[EXTRACTED DATA]:
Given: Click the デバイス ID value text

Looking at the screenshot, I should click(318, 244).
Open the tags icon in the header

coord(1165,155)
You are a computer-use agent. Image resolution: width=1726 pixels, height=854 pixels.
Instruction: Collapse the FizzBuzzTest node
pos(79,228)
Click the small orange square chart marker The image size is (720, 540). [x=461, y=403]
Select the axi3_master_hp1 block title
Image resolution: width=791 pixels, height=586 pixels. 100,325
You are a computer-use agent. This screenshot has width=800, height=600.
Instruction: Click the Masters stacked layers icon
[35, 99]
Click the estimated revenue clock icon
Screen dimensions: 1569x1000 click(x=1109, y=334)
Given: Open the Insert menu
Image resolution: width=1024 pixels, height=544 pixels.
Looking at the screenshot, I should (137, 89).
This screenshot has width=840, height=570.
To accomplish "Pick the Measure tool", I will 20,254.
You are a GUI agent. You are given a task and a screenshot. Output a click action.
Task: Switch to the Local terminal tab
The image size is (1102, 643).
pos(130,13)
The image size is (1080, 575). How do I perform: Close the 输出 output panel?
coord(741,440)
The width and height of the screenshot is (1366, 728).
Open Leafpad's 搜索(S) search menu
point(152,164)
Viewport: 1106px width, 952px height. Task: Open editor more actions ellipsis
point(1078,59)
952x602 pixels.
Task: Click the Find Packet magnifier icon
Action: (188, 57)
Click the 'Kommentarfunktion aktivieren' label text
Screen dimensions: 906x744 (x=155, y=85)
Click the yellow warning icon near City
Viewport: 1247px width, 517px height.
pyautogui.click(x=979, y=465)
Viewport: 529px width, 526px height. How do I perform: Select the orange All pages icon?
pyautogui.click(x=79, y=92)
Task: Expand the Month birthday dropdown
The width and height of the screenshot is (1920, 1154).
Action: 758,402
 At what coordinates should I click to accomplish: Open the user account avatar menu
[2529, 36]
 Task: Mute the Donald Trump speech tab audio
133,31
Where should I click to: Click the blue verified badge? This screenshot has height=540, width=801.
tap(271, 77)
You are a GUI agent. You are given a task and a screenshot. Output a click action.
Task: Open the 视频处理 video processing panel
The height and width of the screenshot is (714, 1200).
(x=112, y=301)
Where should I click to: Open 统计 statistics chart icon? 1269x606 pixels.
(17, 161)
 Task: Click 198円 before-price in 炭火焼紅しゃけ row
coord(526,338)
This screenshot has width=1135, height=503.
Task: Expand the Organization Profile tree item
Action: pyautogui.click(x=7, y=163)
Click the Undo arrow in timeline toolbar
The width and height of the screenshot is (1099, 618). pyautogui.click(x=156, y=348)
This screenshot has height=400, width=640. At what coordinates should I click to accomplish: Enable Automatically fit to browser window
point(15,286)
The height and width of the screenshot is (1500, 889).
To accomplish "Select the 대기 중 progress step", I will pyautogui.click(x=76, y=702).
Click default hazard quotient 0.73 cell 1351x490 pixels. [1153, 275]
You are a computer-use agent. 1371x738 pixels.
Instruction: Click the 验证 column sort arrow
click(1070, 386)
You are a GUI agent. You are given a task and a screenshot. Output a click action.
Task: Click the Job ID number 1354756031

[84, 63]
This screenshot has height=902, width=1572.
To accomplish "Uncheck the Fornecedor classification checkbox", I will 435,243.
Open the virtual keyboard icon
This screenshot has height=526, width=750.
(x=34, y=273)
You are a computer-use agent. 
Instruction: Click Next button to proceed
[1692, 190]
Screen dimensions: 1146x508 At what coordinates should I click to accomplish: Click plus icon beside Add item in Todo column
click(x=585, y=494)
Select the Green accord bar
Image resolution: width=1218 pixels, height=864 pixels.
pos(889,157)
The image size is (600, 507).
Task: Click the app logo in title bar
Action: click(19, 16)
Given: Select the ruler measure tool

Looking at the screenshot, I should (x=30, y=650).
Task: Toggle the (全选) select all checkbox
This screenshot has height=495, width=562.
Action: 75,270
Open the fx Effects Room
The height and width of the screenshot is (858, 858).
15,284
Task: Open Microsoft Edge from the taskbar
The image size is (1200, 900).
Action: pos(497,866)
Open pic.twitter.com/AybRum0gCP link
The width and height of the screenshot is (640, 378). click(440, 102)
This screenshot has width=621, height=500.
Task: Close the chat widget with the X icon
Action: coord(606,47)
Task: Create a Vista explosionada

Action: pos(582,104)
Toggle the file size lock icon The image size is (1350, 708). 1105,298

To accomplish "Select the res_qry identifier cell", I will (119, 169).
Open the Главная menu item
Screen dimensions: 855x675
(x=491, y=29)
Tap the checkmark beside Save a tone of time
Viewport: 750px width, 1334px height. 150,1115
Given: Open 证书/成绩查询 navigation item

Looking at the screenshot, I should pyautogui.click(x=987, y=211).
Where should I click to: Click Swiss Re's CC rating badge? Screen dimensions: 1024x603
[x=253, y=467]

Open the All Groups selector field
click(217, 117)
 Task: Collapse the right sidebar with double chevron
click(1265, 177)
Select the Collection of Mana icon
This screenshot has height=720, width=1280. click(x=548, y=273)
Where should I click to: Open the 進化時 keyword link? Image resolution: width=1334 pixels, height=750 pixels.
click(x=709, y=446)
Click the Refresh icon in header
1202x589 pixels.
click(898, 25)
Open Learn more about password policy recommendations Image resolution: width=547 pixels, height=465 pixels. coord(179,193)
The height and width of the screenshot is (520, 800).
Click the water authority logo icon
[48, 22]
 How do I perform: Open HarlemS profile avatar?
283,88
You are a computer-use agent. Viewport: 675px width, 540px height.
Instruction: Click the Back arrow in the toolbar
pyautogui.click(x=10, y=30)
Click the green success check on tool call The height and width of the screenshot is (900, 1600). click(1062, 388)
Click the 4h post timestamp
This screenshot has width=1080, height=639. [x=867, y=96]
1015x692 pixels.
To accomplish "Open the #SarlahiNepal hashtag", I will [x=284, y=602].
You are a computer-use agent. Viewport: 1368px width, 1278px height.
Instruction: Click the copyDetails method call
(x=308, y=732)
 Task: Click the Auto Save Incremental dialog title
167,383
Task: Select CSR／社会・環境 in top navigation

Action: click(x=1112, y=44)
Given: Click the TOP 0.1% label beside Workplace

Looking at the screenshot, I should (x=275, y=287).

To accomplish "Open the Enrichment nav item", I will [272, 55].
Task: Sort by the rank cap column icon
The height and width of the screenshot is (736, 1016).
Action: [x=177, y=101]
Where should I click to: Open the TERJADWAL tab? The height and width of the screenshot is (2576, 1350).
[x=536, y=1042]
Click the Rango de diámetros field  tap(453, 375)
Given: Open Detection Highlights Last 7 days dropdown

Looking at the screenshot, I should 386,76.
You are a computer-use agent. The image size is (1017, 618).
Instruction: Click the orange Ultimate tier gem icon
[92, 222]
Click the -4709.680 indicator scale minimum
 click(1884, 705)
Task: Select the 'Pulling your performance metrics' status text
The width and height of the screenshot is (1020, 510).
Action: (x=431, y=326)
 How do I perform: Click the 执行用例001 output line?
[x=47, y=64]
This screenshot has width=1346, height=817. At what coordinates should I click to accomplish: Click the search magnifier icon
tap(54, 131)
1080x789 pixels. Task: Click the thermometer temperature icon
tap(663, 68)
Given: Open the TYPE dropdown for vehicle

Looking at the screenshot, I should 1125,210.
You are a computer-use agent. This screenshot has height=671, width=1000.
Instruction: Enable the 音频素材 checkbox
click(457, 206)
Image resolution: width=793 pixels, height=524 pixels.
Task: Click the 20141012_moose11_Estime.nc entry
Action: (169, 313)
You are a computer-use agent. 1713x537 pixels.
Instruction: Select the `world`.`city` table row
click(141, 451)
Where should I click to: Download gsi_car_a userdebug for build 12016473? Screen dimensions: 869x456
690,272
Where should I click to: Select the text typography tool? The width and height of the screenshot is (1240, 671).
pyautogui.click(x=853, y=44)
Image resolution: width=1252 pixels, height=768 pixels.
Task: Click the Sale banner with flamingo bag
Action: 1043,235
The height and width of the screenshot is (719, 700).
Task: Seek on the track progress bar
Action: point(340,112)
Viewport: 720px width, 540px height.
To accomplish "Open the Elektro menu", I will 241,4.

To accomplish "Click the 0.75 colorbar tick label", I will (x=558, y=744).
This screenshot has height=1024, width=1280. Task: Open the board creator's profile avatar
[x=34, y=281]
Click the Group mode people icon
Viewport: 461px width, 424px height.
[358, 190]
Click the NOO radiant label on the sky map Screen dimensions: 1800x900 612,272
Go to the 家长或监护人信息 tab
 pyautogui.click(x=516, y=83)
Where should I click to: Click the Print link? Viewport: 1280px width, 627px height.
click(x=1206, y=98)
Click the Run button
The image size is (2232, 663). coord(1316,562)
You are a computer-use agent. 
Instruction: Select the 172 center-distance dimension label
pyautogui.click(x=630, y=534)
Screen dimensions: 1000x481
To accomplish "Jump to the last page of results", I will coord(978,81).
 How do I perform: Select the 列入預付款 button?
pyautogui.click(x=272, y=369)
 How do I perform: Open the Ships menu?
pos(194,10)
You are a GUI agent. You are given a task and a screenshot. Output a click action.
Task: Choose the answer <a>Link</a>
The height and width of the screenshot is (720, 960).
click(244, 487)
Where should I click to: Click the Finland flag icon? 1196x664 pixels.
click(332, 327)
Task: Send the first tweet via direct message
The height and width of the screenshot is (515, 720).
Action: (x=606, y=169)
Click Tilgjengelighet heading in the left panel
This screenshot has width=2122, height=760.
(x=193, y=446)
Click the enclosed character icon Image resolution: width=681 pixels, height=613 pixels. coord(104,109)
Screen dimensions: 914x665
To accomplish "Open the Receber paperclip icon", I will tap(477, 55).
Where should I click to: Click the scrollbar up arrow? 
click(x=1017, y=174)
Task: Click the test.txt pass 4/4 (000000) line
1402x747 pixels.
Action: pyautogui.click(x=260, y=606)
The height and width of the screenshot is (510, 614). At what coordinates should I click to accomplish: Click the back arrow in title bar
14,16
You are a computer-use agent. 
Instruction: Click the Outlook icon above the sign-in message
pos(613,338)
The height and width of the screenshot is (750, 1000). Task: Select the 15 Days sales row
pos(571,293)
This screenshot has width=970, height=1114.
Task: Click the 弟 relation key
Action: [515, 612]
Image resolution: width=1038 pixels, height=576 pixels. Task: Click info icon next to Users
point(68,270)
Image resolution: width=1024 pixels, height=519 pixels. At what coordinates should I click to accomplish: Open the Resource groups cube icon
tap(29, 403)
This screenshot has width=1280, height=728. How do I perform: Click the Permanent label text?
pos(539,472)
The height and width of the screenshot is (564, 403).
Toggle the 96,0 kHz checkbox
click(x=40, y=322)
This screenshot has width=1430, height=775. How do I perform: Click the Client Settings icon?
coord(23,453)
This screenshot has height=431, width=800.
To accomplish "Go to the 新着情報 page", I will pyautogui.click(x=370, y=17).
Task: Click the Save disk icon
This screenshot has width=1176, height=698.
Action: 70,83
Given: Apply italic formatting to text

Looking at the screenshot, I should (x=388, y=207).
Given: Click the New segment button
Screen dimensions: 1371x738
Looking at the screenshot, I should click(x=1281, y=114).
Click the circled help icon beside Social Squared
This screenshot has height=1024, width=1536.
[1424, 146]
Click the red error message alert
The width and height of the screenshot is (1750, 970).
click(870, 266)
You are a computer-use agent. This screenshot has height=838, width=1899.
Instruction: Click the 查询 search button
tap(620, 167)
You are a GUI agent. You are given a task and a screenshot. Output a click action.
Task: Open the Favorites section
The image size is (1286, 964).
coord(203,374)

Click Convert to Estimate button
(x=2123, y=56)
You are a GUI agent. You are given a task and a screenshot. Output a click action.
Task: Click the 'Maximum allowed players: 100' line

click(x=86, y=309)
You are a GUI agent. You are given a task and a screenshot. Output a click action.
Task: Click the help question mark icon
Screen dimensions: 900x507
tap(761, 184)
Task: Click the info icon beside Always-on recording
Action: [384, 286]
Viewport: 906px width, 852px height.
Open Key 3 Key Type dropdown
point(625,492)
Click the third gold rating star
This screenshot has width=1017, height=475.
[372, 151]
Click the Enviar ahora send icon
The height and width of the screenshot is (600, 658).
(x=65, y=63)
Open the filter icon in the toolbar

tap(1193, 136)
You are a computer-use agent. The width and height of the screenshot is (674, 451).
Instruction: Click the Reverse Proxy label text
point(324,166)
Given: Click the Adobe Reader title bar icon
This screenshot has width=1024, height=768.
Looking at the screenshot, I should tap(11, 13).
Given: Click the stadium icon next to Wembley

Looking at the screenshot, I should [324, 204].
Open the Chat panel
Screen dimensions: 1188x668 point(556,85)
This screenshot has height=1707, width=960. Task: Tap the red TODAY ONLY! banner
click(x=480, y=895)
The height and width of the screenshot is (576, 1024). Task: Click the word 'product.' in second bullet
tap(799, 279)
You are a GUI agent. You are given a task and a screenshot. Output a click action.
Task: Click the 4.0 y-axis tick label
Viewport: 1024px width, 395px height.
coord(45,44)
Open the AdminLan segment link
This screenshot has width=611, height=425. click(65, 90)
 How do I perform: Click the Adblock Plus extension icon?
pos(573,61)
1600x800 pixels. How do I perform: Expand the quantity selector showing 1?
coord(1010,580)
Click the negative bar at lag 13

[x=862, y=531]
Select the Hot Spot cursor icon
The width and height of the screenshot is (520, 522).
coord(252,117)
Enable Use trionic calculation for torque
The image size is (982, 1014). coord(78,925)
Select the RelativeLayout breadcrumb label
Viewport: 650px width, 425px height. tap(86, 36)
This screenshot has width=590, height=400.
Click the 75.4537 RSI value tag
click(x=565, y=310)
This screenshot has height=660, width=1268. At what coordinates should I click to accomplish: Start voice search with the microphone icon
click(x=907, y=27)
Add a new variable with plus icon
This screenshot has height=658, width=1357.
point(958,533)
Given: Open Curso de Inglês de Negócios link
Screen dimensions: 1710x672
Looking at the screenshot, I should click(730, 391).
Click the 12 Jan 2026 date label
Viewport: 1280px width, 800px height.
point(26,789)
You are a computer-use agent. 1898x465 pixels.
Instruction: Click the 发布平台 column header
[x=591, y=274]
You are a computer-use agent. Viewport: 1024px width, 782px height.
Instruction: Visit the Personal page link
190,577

[WHAT IS REQUIRED]: Your answer must be the count of lines in the data that contain "tick", with no added words.

[WRITTEN SOLUTION]: 2